You then need to authenticate the server with Google (a one-time browser login so the MCP can access your NotebookLM). To do so, run the following command on your terminal:

notebooklm-mcp-auth

From here, all you really need to do is create a file to let Claude Desktop know the server you just installed even exists. On Mac, paste the command:

mkdir -p ~/Library/Application\ Support/Claude/ && open -e ~/Library/Application\ Support/Claude/claude_desktop_config.json

On Windows, press Win + R, and paste the command below:

%APPDATA%\Claude

Now, all you need to do is create a new file named "claude_desktop_config.json" and paste the following code into

the file:

{
"mcpServers": {
"notebooklm": {
"command": "uvx",
"args": [
"notebooklm-mcp-server"
]
}
}
}

You can now access all of NotebookLM's features from Claude

Everything you need, all in one place

Once this is set up, you’ll rarely need to open a NotebookLM notebook until you want to access the Studio outputs you’ve generated. Everything else, including querying your sources, creating notebooks, adding new sources, running research, and even triggering the generation of Studio outputs, can all be done directly by Claude.
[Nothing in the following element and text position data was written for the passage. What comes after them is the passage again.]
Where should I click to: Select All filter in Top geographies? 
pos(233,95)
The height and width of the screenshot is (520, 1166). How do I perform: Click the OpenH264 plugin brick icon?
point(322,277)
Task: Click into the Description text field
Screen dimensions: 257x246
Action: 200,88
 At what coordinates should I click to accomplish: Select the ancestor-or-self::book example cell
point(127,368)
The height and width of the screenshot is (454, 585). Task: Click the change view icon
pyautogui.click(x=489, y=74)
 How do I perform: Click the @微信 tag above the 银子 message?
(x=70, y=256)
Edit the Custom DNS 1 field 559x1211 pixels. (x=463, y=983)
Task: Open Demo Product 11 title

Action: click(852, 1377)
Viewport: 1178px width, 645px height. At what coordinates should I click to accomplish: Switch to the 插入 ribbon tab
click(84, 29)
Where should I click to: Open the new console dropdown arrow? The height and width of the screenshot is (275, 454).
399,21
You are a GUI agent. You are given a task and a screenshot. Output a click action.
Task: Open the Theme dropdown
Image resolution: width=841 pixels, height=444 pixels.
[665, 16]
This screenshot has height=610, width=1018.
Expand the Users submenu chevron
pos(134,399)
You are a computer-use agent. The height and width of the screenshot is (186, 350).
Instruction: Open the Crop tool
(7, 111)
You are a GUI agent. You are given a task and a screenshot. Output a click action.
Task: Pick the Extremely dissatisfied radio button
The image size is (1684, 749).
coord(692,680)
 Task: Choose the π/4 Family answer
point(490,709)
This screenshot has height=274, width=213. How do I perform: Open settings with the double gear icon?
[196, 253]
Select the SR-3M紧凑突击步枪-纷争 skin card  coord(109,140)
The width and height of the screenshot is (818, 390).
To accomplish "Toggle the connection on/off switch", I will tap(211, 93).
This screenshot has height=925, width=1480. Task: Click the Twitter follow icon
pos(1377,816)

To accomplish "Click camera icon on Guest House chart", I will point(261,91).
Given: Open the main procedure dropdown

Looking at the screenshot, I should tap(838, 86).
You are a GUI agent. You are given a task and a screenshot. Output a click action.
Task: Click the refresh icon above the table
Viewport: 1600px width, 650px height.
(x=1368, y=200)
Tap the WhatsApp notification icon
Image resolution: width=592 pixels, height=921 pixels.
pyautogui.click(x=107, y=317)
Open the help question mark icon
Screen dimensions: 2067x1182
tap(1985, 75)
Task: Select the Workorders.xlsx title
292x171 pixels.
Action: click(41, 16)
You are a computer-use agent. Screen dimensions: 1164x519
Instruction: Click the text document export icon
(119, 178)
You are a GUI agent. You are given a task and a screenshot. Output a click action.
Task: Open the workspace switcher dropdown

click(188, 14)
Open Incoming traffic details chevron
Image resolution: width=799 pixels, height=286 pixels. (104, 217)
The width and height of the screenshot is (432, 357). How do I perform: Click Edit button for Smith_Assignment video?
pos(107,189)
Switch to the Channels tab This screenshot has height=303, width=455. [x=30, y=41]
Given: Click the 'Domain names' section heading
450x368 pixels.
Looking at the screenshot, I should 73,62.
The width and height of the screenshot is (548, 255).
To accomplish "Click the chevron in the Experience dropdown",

For instance, when I want to generate an Audio Overview about a specific topic, the first step is usually creating a NotebookLM notebook and compiling all the sources I want to populate it with. Typically, this is where I’d explore another tool like Perplexity or Claude to find more high-quality sources and gather additional perspectives on the topic. This is just something I like to do to improve the final Audio Overview. I then hit the Audio Overview button and switch to another tab while it brews in the background.

With the MCP server, however, I can perform all of these steps entirely within Claude through prompts, letting Claude handle the execution. I can tell Claude to create a new notebook, search for and add high-quality sources on a topic, and then trigger the Audio Overview generation. I’ll only open NotebookLM when I want to access the generated Audio Overview, while still being able to query my notebooks the way I normally would, but directly from Claude. It’s the same research experience, just without the tab-switching.

This is what makes this integration the best research setup I’ve used. I can query multiple NotebookLM notebooks, take advantage of Claude’s explanations and coding skills, get external information beyond the context of my notebooks (which NotebookLM alone can’t do since it only answers from your uploaded sources), and produce something actionable from it all. Essentially, this setup lets you combine NotebookLM’s research depth and ability to create entire grounded workspaces with Claude’s creative and analytical abilities.

Trust me, take the 10 minutes to set it up

Claude and NotebookLM are two of my favorite AI tools, and rather than pairing the two manually, this workflow lets them work together seamlessly. If you still aren’t convinced to take the time to set up the MCP server, my only question is: what’s stopping you?